_Text under study:_

A member of the Brassica family, sprouts are believed to have been cultivated in Ancient Rome but get their name from being grown extensively in Belgium. High in vitamins A, C and K, these neat little cabbages also contain folic acid and are a great source of fibre. Interestingly, our genetic make-up dictates whether we love or hate sprouts with some people possessing a gene causing a reaction to the bitterness.
These vegetables really should not be reserved for just Christmas as the tasty, green packages can be braised, fried, roasted, sautéd, shredded raw in a salad and are great with additions such as maple syrup, honey, balsamic vinegar, soy sauce, mustard, bacon, pancetta or chestnuts. Contrary to belief, sprouts do not need a cross cut into their bottoms for boiling as it can water log them.
A member of the brassica family, this leafy vegetable is so packed with nutrients, it is now often labelled as a superfood and rightly so. Kale enjoyed a come back following the wartime ‘Dig for Victory’ campaign but it was one of the most common vegetables in all of Europe during the Middle Ages. It’s origins stem right back to Ancient Greece and the Romans also enjoyed it, referring to it as Sabellian kale.
Today, kale varies from plain-leaved through to curly kale with colours from light green through to very dark green such as cavolo nero – black cabbage. All kale is packed with vitamins A, C and K in addition to calcium, folic acid and even lutein, an antioxidant which helps keeps eyes healthy. This vegetable also packs a punch in flavour and is best following the first frosts of the winter.
A vegetable that perhaps has the most misleading name of all. It is neither a type of artichoke nor has any connection with Jerusalem. It is one of the most interesting looking of all root vegetables and was first cultivated by Native Americans. As part of the daisy family, the flowers resemble sunflowers and early Italian settlers named it girasole being the Italian for sunflower. It is thought that this changed to Jersulam whilst the other part of it’s name is thought to have been coined from it’s artichoke-like taste.

_Entries provided:_

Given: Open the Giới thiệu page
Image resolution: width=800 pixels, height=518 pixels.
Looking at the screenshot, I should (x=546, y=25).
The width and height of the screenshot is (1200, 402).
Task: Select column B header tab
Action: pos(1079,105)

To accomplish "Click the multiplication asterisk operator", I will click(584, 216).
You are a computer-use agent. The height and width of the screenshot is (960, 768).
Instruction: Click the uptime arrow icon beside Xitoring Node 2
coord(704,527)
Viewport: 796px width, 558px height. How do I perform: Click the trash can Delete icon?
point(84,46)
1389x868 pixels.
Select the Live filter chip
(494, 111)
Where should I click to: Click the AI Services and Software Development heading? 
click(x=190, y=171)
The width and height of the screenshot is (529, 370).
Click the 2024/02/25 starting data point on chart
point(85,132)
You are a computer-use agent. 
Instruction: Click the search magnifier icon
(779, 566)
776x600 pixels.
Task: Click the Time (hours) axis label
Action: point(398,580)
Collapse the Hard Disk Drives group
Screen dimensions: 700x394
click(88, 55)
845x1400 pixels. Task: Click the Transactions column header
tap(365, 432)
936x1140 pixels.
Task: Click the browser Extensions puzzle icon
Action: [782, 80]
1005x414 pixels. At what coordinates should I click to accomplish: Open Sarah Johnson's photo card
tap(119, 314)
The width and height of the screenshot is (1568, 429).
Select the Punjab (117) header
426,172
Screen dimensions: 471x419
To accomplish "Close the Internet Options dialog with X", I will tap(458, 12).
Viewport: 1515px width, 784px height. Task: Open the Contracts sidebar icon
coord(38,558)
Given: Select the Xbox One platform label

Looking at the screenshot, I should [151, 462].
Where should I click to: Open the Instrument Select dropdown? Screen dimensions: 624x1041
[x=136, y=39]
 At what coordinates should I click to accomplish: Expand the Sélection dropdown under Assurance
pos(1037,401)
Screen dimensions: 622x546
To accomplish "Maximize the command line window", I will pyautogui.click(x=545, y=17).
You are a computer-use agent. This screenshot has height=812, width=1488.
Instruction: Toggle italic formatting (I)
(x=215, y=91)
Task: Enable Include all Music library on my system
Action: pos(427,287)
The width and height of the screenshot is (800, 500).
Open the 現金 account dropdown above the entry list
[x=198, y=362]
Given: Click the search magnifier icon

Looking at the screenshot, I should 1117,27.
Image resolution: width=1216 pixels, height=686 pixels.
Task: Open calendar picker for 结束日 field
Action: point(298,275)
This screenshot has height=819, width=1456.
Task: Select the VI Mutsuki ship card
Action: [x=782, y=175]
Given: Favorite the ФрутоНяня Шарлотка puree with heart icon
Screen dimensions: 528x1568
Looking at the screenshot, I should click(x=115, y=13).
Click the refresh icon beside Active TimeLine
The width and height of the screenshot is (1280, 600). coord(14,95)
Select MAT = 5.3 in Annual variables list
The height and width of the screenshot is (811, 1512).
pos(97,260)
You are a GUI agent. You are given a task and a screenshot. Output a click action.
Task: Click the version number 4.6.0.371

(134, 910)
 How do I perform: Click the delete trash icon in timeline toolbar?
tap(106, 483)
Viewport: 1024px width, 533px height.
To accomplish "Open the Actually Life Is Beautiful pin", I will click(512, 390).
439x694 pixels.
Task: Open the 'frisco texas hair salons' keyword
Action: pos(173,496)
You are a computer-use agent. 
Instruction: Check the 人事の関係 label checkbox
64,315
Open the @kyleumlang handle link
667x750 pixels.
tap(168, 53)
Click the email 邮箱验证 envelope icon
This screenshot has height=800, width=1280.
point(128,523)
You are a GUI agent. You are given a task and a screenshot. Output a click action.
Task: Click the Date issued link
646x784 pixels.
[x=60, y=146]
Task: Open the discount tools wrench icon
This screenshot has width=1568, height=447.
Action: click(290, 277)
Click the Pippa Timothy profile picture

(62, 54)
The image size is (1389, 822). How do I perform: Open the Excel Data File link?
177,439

_What is required:_
Update the vegetable text from "A vegetable that" through "it’s artichoke-like taste." by replacing "daisy" with "aster", and write out that part in full.

_Written solution:_
A vegetable that perhaps has the most misleading name of all. It is neither a type of artichoke nor has any connection with Jerusalem. It is one of the most interesting looking of all root vegetables and was first cultivated by Native Americans. As part of the aster family, the flowers resemble sunflowers and early Italian settlers named it girasole being the Italian for sunflower. It is thought that this changed to Jersulam whilst the other part of it’s name is thought to have been coined from it’s artichoke-like taste.